***** Data in this exercise

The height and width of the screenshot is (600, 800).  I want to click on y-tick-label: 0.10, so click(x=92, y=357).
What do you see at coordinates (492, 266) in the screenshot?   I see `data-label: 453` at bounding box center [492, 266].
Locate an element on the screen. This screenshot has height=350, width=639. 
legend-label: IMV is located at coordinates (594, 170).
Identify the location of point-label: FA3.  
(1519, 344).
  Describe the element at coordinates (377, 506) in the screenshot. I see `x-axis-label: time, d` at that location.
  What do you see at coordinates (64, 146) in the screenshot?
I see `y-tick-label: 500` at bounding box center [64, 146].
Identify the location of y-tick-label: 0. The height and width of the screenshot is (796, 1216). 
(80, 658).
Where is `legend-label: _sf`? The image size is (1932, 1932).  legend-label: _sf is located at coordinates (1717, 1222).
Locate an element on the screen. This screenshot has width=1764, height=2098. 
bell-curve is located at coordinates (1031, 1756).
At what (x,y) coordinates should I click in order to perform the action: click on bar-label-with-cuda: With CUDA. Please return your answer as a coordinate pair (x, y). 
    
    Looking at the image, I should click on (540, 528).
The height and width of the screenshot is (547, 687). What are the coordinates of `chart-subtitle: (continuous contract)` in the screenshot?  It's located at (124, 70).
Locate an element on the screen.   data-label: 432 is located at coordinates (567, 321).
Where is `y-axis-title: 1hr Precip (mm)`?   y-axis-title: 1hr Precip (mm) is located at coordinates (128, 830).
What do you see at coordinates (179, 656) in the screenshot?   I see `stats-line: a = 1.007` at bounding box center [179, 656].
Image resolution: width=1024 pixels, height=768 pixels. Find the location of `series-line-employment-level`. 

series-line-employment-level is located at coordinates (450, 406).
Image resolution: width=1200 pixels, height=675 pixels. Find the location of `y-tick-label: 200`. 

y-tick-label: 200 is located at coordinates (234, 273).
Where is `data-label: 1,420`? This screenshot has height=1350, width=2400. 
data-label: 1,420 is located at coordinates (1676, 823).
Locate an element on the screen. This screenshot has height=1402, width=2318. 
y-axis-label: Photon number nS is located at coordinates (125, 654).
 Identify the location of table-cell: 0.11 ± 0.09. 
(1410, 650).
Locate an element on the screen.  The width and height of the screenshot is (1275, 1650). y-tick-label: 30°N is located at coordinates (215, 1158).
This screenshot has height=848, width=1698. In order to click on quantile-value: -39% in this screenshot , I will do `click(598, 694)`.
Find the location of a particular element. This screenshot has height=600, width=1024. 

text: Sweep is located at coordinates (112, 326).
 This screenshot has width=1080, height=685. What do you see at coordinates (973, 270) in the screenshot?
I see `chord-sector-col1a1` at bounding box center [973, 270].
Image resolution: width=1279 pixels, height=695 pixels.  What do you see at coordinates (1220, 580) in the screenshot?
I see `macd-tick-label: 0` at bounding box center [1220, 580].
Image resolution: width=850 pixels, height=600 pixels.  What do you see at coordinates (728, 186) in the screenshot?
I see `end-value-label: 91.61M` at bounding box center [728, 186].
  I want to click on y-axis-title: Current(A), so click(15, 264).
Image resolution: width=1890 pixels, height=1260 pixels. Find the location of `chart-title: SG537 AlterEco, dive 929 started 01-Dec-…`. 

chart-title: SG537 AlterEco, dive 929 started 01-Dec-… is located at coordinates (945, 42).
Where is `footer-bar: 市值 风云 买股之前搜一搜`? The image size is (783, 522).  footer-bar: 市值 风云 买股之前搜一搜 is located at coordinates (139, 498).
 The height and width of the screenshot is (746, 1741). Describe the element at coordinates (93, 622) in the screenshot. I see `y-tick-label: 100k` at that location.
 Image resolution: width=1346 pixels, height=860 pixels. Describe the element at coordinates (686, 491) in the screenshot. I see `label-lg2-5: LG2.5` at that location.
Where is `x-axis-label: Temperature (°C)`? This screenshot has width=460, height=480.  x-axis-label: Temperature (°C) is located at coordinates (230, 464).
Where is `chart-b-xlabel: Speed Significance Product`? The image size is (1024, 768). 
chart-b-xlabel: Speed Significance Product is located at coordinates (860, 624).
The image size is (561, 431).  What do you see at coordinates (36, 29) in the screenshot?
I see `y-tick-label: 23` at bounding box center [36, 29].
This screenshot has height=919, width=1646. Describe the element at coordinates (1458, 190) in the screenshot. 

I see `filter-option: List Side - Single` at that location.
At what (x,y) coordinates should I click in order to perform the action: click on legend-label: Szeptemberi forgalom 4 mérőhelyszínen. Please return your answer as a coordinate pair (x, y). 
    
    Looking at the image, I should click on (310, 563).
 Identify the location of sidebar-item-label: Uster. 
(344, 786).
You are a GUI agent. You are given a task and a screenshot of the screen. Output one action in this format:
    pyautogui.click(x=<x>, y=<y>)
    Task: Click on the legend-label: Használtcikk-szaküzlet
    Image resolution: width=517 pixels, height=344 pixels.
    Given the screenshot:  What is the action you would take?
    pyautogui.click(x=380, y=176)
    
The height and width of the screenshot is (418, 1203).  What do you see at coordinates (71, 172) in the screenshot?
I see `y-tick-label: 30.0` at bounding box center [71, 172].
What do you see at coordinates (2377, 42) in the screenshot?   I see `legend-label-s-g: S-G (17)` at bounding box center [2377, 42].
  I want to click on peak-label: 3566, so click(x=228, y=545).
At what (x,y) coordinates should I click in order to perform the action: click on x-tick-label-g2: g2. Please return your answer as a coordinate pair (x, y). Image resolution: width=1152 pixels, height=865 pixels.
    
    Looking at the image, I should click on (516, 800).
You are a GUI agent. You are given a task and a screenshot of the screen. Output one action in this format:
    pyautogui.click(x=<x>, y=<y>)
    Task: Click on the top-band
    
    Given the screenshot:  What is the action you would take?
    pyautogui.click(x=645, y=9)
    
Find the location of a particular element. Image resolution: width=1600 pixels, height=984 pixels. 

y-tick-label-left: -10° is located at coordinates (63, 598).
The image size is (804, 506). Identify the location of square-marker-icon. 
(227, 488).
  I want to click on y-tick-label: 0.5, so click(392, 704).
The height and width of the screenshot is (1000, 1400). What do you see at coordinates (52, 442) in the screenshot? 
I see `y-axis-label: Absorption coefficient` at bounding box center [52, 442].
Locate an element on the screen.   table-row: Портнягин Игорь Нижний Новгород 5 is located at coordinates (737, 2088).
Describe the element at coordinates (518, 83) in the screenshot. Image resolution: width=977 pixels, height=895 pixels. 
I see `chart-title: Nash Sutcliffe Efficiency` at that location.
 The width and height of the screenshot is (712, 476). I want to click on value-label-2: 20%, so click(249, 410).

**********

→ Description of the task:
Edit the listing above by replacing every "Locate an element on the screen" with "Find an element on the screen" and leaving everything else unchanged.

→ Answer box:
The height and width of the screenshot is (600, 800).  I want to click on y-tick-label: 0.10, so click(x=92, y=357).
What do you see at coordinates (492, 266) in the screenshot?   I see `data-label: 453` at bounding box center [492, 266].
Find an element on the screen. This screenshot has height=350, width=639. 
legend-label: IMV is located at coordinates (594, 170).
Identify the location of point-label: FA3.  
(1519, 344).
  Describe the element at coordinates (377, 506) in the screenshot. I see `x-axis-label: time, d` at that location.
  What do you see at coordinates (64, 146) in the screenshot?
I see `y-tick-label: 500` at bounding box center [64, 146].
Identify the location of y-tick-label: 0. The height and width of the screenshot is (796, 1216). 
(80, 658).
Where is `legend-label: _sf`? The image size is (1932, 1932).  legend-label: _sf is located at coordinates (1717, 1222).
Find an element on the screen. This screenshot has width=1764, height=2098. 
bell-curve is located at coordinates (1031, 1756).
At what (x,y) coordinates should I click in order to perform the action: click on bar-label-with-cuda: With CUDA. Please return your answer as a coordinate pair (x, y). 
    
    Looking at the image, I should click on (540, 528).
The height and width of the screenshot is (547, 687). What are the coordinates of `chart-subtitle: (continuous contract)` in the screenshot?  It's located at (124, 70).
Find an element on the screen.   data-label: 432 is located at coordinates (567, 321).
Where is `y-axis-title: 1hr Precip (mm)`?   y-axis-title: 1hr Precip (mm) is located at coordinates (128, 830).
What do you see at coordinates (179, 656) in the screenshot?   I see `stats-line: a = 1.007` at bounding box center [179, 656].
Image resolution: width=1024 pixels, height=768 pixels. Find the location of `series-line-employment-level`. 

series-line-employment-level is located at coordinates (450, 406).
Image resolution: width=1200 pixels, height=675 pixels. Find the location of `y-tick-label: 200`. 

y-tick-label: 200 is located at coordinates (234, 273).
Where is `data-label: 1,420`? This screenshot has height=1350, width=2400. 
data-label: 1,420 is located at coordinates (1676, 823).
Find an element on the screen. This screenshot has height=1402, width=2318. 
y-axis-label: Photon number nS is located at coordinates (125, 654).
 Identify the location of table-cell: 0.11 ± 0.09. 
(1410, 650).
Find an element on the screen.  The width and height of the screenshot is (1275, 1650). y-tick-label: 30°N is located at coordinates (215, 1158).
This screenshot has height=848, width=1698. In order to click on quantile-value: -39% in this screenshot , I will do `click(598, 694)`.
Find the location of a particular element. This screenshot has height=600, width=1024. 

text: Sweep is located at coordinates (112, 326).
 This screenshot has width=1080, height=685. What do you see at coordinates (973, 270) in the screenshot?
I see `chord-sector-col1a1` at bounding box center [973, 270].
Image resolution: width=1279 pixels, height=695 pixels.  What do you see at coordinates (1220, 580) in the screenshot?
I see `macd-tick-label: 0` at bounding box center [1220, 580].
Image resolution: width=850 pixels, height=600 pixels.  What do you see at coordinates (728, 186) in the screenshot?
I see `end-value-label: 91.61M` at bounding box center [728, 186].
  I want to click on y-axis-title: Current(A), so click(15, 264).
Image resolution: width=1890 pixels, height=1260 pixels. Find the location of `chart-title: SG537 AlterEco, dive 929 started 01-Dec-…`. 

chart-title: SG537 AlterEco, dive 929 started 01-Dec-… is located at coordinates (945, 42).
Where is `footer-bar: 市值 风云 买股之前搜一搜`? The image size is (783, 522).  footer-bar: 市值 风云 买股之前搜一搜 is located at coordinates (139, 498).
 The height and width of the screenshot is (746, 1741). Describe the element at coordinates (93, 622) in the screenshot. I see `y-tick-label: 100k` at that location.
 Image resolution: width=1346 pixels, height=860 pixels. Describe the element at coordinates (686, 491) in the screenshot. I see `label-lg2-5: LG2.5` at that location.
Where is `x-axis-label: Temperature (°C)`? This screenshot has width=460, height=480.  x-axis-label: Temperature (°C) is located at coordinates (230, 464).
Where is `chart-b-xlabel: Speed Significance Product`? The image size is (1024, 768). 
chart-b-xlabel: Speed Significance Product is located at coordinates (860, 624).
The image size is (561, 431).  What do you see at coordinates (36, 29) in the screenshot?
I see `y-tick-label: 23` at bounding box center [36, 29].
This screenshot has height=919, width=1646. Describe the element at coordinates (1458, 190) in the screenshot. 

I see `filter-option: List Side - Single` at that location.
At what (x,y) coordinates should I click in order to perform the action: click on legend-label: Szeptemberi forgalom 4 mérőhelyszínen. Please return your answer as a coordinate pair (x, y). 
    
    Looking at the image, I should click on (310, 563).
 Identify the location of sidebar-item-label: Uster. 
(344, 786).
You are a GUI agent. You are given a task and a screenshot of the screen. Output one action in this format:
    pyautogui.click(x=<x>, y=<y>)
    Task: Click on the legend-label: Használtcikk-szaküzlet
    Image resolution: width=517 pixels, height=344 pixels.
    Given the screenshot:  What is the action you would take?
    pyautogui.click(x=380, y=176)
    
The height and width of the screenshot is (418, 1203).  What do you see at coordinates (71, 172) in the screenshot?
I see `y-tick-label: 30.0` at bounding box center [71, 172].
What do you see at coordinates (2377, 42) in the screenshot?   I see `legend-label-s-g: S-G (17)` at bounding box center [2377, 42].
  I want to click on peak-label: 3566, so click(x=228, y=545).
At what (x,y) coordinates should I click in order to perform the action: click on x-tick-label-g2: g2. Please return your answer as a coordinate pair (x, y). Image resolution: width=1152 pixels, height=865 pixels.
    
    Looking at the image, I should click on (516, 800).
You are a GUI agent. You are given a task and a screenshot of the screen. Output one action in this format:
    pyautogui.click(x=<x>, y=<y>)
    Task: Click on the top-band
    
    Given the screenshot:  What is the action you would take?
    pyautogui.click(x=645, y=9)
    
Find the location of a particular element. Image resolution: width=1600 pixels, height=984 pixels. 

y-tick-label-left: -10° is located at coordinates (63, 598).
The image size is (804, 506). Identify the location of square-marker-icon. 
(227, 488).
  I want to click on y-tick-label: 0.5, so click(392, 704).
The height and width of the screenshot is (1000, 1400). What do you see at coordinates (52, 442) in the screenshot? 
I see `y-axis-label: Absorption coefficient` at bounding box center [52, 442].
Find an element on the screen.   table-row: Портнягин Игорь Нижний Новгород 5 is located at coordinates (737, 2088).
Describe the element at coordinates (518, 83) in the screenshot. Image resolution: width=977 pixels, height=895 pixels. 
I see `chart-title: Nash Sutcliffe Efficiency` at that location.
 The width and height of the screenshot is (712, 476). I want to click on value-label-2: 20%, so click(249, 410).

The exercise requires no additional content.